__DIRECTIONS__. Extract the data exactly, missing nothing.

▬▬▬▬▬▬▬▬▬▬

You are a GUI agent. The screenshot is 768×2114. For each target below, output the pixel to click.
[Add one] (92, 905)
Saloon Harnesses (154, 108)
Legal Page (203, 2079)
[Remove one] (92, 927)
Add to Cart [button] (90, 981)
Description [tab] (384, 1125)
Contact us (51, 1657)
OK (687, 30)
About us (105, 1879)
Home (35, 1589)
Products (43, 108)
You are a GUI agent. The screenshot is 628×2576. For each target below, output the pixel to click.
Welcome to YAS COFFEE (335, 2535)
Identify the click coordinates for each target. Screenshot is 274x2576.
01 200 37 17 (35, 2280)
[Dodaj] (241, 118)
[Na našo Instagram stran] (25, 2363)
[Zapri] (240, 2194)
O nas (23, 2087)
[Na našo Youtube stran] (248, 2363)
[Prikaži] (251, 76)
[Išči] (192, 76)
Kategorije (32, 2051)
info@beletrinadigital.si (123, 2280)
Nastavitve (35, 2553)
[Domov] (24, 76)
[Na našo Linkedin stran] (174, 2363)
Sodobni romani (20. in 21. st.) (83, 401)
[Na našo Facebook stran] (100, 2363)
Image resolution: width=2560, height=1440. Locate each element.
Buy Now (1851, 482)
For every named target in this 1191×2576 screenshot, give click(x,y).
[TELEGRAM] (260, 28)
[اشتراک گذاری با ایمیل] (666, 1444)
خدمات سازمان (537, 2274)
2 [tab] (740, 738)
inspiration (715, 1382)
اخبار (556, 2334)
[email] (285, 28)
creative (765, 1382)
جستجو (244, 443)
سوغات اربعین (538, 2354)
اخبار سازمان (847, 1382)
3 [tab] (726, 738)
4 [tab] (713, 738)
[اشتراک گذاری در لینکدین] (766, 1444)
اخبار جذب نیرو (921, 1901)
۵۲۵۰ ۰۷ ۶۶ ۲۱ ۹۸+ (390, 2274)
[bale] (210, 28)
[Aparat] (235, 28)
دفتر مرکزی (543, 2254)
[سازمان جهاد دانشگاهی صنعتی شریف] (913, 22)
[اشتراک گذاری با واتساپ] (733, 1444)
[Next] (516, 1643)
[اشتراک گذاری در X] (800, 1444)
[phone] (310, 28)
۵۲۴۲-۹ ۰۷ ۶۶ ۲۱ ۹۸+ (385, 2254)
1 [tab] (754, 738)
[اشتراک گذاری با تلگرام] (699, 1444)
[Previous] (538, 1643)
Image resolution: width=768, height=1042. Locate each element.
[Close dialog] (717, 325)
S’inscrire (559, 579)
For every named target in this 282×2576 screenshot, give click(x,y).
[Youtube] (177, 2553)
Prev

▬▬▬▬▬▬▬▬▬▬

__RESULT OF THIS EXERCISE__.
You are a GUI agent. The screenshot is 768×2114. For each target below, output the pixel to click.
[Add one] (92, 905)
Saloon Harnesses (154, 108)
Legal Page (203, 2079)
[Remove one] (92, 927)
Add to Cart [button] (90, 981)
Description [tab] (384, 1125)
Contact us (51, 1657)
OK (687, 30)
About us (105, 1879)
Home (35, 1589)
Products (43, 108)
You are a GUI agent. The screenshot is 628×2576. For each target below, output the pixel to click.
Welcome to YAS COFFEE (335, 2535)
Identify the click coordinates for each target. Screenshot is 274x2576.
01 200 37 17 (35, 2280)
[Dodaj] (241, 118)
[Na našo Instagram stran] (25, 2363)
[Zapri] (240, 2194)
O nas (23, 2087)
[Na našo Youtube stran] (248, 2363)
[Prikaži] (251, 76)
[Išči] (192, 76)
Kategorije (32, 2051)
info@beletrinadigital.si (123, 2280)
Nastavitve (35, 2553)
[Domov] (24, 76)
[Na našo Linkedin stran] (174, 2363)
Sodobni romani (20. in 21. st.) (83, 401)
[Na našo Facebook stran] (100, 2363)
Image resolution: width=2560, height=1440. Locate each element.
Buy Now (1851, 482)
For every named target in this 1191×2576 screenshot, give click(x,y).
[TELEGRAM] (260, 28)
[اشتراک گذاری با ایمیل] (666, 1444)
خدمات سازمان (537, 2274)
2 [tab] (740, 738)
inspiration (715, 1382)
اخبار (556, 2334)
[email] (285, 28)
creative (765, 1382)
جستجو (244, 443)
سوغات اربعین (538, 2354)
اخبار سازمان (847, 1382)
3 [tab] (726, 738)
4 [tab] (713, 738)
[اشتراک گذاری در لینکدین] (766, 1444)
اخبار جذب نیرو (921, 1901)
۵۲۵۰ ۰۷ ۶۶ ۲۱ ۹۸+ (390, 2274)
[bale] (210, 28)
[Aparat] (235, 28)
دفتر مرکزی (543, 2254)
[سازمان جهاد دانشگاهی صنعتی شریف] (913, 22)
[اشتراک گذاری با واتساپ] (733, 1444)
[Next] (516, 1643)
[اشتراک گذاری در X] (800, 1444)
[phone] (310, 28)
۵۲۴۲-۹ ۰۷ ۶۶ ۲۱ ۹۸+ (385, 2254)
1 [tab] (754, 738)
[اشتراک گذاری با تلگرام] (699, 1444)
[Previous] (538, 1643)
Image resolution: width=768, height=1042. Locate each element.
[Close dialog] (717, 325)
S’inscrire (559, 579)
For every named target in this 282×2576 screenshot, give click(x,y).
[Youtube] (177, 2553)
Prev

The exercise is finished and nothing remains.